We all worship Poseidon and pray to him daily for such things as the safe passage of our ships, bountiful nets of fish and “hot mermaid action.” However, few of us mortals know much about the personal life of this cherished god of the sea. In an attempt to be more accessible to the world’s population, Poseidon has agreed to answer some of your questions. His answers are below:
Hey Poseidon, there sure have been a lot of earthquakes lately. Why are you so mad all the time? – Euripides
That’s a fair question. In the words of my psychiatrist, I have “rage issues.” I’m working on it, so please shark with me. In the meantime, I’d advise you not to curse my name or deface one of my statues unless you want your home to be swallowed by a sea serpent.

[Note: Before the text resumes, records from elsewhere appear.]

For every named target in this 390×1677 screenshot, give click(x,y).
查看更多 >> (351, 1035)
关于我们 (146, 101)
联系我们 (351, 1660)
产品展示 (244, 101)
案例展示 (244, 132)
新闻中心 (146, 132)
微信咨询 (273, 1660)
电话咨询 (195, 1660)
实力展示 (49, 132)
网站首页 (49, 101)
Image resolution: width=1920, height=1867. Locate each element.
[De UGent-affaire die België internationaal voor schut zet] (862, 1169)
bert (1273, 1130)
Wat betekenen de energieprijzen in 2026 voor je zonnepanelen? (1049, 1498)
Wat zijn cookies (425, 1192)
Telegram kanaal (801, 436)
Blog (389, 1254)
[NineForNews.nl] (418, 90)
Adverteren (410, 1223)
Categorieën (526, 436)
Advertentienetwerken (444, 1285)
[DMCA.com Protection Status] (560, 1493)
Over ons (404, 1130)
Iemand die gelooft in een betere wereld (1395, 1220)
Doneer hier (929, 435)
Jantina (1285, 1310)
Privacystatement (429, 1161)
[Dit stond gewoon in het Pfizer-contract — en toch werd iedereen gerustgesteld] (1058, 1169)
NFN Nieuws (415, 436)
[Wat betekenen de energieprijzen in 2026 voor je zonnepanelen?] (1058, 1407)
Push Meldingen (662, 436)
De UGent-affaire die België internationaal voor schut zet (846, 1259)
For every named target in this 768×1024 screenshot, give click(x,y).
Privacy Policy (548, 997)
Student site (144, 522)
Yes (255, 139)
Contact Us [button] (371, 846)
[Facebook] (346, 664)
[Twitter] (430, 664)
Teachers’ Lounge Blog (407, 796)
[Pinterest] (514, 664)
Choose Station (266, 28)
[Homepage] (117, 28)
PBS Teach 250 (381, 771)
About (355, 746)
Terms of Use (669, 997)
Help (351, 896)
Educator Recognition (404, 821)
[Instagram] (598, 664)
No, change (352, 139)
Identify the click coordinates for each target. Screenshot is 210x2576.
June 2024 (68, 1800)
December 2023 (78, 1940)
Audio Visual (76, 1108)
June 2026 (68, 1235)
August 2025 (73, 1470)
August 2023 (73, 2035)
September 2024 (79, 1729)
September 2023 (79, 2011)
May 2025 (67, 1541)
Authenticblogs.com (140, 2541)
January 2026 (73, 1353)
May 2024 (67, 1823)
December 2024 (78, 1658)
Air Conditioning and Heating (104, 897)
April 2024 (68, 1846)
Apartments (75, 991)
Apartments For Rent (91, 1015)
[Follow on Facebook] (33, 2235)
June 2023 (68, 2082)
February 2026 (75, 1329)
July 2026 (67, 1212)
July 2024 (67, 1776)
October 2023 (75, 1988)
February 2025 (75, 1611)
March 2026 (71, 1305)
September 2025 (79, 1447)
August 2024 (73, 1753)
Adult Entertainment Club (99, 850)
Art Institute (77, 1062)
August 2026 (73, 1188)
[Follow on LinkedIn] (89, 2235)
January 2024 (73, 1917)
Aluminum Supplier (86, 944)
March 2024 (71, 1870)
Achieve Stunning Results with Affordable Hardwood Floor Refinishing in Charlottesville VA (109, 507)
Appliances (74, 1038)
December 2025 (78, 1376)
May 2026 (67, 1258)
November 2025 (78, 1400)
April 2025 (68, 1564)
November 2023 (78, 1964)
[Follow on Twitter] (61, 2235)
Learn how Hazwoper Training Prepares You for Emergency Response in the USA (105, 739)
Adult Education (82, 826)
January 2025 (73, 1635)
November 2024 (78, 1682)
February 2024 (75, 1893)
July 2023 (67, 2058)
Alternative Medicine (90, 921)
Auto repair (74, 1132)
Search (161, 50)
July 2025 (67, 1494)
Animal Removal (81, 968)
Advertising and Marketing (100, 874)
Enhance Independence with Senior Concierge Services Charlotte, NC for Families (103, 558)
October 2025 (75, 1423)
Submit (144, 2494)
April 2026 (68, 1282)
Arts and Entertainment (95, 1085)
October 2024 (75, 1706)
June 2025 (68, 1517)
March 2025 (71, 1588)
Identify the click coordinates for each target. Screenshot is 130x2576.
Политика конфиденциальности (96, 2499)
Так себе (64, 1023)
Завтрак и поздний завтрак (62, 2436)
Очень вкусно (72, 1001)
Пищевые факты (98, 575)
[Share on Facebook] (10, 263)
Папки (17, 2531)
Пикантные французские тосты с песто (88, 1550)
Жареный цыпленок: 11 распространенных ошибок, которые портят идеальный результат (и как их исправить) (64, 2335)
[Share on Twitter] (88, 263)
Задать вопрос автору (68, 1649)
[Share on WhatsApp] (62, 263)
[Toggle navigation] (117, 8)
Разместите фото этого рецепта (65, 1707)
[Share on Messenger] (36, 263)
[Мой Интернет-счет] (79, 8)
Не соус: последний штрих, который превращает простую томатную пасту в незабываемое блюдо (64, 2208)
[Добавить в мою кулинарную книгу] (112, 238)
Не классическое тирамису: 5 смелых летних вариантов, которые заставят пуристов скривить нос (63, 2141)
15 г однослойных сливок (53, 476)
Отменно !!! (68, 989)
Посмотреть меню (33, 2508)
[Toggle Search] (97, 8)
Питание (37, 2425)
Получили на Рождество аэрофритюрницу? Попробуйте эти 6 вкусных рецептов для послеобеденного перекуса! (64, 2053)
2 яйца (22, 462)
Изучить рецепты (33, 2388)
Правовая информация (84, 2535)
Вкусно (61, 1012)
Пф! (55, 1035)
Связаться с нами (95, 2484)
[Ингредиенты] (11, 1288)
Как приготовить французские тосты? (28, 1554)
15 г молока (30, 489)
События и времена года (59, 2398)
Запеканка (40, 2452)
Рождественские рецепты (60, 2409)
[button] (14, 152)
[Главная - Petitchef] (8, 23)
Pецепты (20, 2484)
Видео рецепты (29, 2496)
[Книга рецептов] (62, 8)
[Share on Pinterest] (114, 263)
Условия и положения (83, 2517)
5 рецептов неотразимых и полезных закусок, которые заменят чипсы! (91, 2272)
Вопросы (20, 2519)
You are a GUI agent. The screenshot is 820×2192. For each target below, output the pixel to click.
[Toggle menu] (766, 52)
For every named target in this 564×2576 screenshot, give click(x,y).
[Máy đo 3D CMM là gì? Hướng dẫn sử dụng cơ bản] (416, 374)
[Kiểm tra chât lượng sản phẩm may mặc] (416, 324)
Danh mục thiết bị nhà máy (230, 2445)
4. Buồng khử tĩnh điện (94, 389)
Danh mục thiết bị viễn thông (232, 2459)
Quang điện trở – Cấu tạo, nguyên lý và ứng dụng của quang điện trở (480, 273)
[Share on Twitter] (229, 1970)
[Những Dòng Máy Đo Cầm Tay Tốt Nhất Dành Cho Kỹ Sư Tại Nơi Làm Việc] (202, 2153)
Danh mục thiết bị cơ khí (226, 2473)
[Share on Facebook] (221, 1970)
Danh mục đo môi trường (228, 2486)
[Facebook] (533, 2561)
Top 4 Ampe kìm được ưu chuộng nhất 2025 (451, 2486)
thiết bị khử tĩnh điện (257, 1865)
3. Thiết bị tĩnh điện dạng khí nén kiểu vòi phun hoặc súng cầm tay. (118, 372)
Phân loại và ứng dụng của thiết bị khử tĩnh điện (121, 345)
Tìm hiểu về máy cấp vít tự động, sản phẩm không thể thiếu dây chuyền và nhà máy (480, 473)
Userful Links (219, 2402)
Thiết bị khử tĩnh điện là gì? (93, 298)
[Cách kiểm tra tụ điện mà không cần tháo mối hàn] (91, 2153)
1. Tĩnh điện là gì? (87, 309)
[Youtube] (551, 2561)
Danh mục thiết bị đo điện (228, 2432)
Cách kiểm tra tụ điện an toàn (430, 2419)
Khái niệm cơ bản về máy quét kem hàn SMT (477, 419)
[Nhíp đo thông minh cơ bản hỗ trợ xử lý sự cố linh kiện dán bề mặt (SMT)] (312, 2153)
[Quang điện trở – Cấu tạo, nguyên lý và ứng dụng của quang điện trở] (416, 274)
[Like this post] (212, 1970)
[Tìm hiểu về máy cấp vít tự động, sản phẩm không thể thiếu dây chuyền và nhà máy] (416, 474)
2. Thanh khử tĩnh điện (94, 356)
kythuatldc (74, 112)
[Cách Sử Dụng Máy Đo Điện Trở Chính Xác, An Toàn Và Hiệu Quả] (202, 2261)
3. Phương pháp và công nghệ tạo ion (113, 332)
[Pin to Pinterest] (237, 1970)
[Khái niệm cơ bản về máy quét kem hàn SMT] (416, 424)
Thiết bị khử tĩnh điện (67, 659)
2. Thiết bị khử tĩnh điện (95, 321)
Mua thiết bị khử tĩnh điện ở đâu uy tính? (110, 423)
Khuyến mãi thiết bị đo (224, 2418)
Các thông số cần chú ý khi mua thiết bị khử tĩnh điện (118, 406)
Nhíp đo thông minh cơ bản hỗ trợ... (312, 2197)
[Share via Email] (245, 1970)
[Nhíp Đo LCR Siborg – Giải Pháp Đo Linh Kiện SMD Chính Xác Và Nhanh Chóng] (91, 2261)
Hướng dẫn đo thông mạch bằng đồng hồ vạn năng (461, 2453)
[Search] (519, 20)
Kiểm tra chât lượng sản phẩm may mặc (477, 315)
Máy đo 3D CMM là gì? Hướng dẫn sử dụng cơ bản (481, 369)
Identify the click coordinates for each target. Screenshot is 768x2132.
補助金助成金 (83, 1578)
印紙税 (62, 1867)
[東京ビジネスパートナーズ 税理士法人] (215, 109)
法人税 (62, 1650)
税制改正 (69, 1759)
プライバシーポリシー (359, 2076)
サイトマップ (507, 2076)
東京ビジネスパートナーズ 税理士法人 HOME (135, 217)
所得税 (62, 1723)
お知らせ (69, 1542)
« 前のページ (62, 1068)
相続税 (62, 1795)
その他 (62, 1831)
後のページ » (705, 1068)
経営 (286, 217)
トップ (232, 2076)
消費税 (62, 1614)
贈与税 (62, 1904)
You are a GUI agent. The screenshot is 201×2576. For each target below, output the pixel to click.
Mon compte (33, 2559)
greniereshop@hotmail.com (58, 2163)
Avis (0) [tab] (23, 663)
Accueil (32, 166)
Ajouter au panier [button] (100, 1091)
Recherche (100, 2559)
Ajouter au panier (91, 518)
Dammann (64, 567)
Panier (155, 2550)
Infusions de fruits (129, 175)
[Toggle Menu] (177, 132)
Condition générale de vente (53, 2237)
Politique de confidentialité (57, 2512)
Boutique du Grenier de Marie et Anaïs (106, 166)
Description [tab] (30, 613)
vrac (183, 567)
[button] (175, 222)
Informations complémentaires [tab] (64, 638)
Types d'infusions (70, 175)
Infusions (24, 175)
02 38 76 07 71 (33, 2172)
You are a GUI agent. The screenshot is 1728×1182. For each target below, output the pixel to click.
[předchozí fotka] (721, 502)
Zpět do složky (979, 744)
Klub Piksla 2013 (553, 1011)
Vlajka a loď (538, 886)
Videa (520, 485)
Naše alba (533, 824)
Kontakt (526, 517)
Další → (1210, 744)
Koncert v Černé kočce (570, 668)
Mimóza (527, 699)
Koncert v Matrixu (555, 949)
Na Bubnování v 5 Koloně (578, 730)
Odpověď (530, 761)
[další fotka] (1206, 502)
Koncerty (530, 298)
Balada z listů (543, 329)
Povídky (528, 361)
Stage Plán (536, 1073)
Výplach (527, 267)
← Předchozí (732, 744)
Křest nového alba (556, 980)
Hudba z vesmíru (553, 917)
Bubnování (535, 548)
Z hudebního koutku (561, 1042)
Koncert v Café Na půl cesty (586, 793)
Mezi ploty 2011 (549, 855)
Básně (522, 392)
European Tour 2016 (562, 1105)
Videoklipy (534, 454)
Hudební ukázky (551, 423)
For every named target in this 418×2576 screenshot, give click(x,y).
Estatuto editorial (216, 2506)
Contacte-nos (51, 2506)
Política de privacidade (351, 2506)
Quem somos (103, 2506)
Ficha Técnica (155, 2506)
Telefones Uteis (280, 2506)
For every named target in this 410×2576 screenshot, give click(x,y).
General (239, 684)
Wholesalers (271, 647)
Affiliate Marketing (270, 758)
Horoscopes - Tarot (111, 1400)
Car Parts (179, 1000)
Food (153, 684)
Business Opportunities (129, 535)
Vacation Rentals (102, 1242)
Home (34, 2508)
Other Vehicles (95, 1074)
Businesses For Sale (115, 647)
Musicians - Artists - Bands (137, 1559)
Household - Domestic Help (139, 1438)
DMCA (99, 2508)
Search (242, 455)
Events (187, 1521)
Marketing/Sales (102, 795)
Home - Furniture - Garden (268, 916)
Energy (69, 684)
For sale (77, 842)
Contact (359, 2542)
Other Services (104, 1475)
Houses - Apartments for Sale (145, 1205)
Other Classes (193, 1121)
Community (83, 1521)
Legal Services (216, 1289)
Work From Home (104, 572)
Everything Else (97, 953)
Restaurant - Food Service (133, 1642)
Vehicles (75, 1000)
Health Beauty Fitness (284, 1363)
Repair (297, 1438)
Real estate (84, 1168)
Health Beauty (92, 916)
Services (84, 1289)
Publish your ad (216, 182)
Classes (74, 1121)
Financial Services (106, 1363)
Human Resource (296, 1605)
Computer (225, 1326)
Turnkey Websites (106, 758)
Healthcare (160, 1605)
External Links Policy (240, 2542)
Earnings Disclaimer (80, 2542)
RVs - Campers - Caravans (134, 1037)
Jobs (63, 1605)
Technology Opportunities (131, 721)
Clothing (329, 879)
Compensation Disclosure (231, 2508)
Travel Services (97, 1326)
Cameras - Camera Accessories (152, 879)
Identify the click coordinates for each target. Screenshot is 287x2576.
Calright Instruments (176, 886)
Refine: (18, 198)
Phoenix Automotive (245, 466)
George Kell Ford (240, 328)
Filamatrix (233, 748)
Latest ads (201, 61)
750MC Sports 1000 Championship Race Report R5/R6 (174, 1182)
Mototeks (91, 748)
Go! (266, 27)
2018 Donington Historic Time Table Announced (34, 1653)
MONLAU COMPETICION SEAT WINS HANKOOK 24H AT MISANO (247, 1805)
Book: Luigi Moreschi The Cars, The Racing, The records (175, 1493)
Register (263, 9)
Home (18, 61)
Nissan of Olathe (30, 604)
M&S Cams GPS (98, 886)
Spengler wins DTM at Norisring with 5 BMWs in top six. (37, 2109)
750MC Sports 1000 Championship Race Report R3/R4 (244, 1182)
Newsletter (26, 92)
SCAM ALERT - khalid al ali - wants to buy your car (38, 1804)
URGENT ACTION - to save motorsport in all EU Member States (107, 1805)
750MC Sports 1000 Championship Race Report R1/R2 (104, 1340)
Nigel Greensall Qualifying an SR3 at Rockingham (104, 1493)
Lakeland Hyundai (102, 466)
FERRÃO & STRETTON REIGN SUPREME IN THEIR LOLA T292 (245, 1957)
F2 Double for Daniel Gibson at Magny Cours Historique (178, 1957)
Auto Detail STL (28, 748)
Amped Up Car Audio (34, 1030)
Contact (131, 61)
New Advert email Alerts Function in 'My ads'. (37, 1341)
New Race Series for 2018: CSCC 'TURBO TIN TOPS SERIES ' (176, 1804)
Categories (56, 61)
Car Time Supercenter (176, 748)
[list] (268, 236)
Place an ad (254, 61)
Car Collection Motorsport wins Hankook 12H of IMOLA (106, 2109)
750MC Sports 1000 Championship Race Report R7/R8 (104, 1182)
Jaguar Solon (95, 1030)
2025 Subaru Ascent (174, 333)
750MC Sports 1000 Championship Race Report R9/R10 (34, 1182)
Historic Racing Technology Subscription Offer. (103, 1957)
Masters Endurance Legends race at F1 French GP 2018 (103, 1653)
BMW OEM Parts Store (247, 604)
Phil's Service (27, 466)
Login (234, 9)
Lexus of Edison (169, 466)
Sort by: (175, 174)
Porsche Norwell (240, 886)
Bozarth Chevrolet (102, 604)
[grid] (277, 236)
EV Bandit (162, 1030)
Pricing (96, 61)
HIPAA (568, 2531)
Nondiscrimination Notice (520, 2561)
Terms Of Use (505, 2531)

I’d like to thank you for sparing my city from the wrath of last month’s hurricane. What gift can I send to show my gratitude? – Apollonia
Please, no more tridents. A guy is randomly given a trident for his birthday one year, and all of sudden everyone thinks he’s a fan of tridents. Really, I’ve got more tridents than I could ever need – so thanks, but no thanks.
Beyond three-pronged paperweights, I’m not really that picky. Sacrifice a few horses in my honor and I’ll be appeased.
So, do you have gills or what? – Theodora
No, I’m actually just really, really good at holding my breath.
Kidding – no, you’re right. I have gills. They’re on the bottom of my feet.
Do you see your brothers often? – Corinna
Unfortunately, being brothers with Zeus is like swimming up a one-way current. I can’t tell you how many times I’ve been to Mt. Olympus to visit him. But does he ever come down to the depths to visit me? No, he doesn’t. I mean, sure he’s busy ruling the world and all, but you’d think he could make a little time for his own brother.
Me and Hades get together every Sunday to eat ambrosia and play Jenga.
Anything you don’t like about living at the bottom of the sea? – Herodes
The prune-y hands.
My girlfriend just moved to Corinth to be closer to her grandmother. My friend, Phaedrus, says long-distance relationships never work. What’s your take? – Kallistos
I am no goddess of love, but I’m inclined to agree with your friend. I once had to move to the Pacific for 6 months on business. The time proved disastrous for my romantic relationship (as well as the majority of the coastal cities in the New World).
Any grooming tips for a fellow beard enthusiast? – Simonides
Goby fish are great for cleaning out the crumbs.